:: Work item ::
Exact wording is required for every entry; transcribe all of them and leave the images out.

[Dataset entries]
====

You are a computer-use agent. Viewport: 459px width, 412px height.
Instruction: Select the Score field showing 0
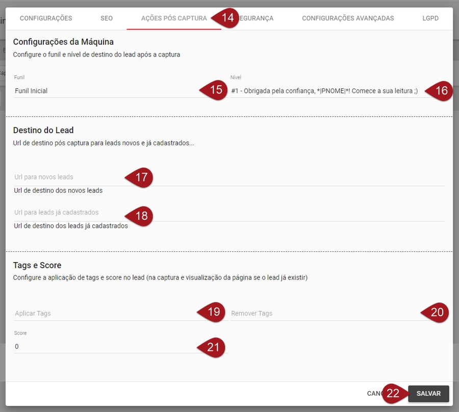(x=102, y=347)
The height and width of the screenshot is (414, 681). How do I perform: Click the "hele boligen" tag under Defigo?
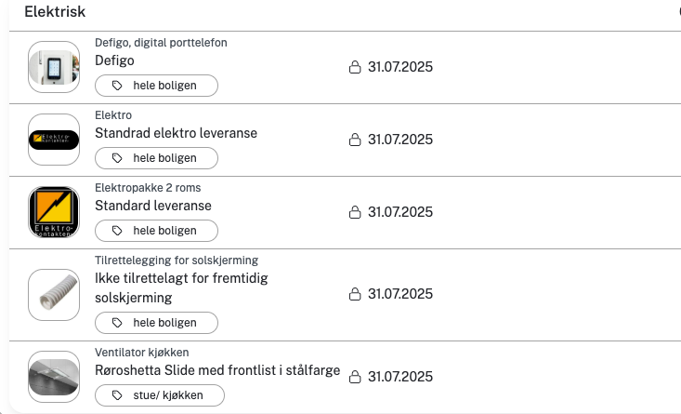click(x=156, y=86)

====

:: Task output ::
You are a computer-use agent. Viewport: 459px width, 412px height.
Instruction: Select the Score field showing 0
(x=102, y=347)
The height and width of the screenshot is (414, 681). How do I perform: Click the "hele boligen" tag under Defigo?
click(x=156, y=86)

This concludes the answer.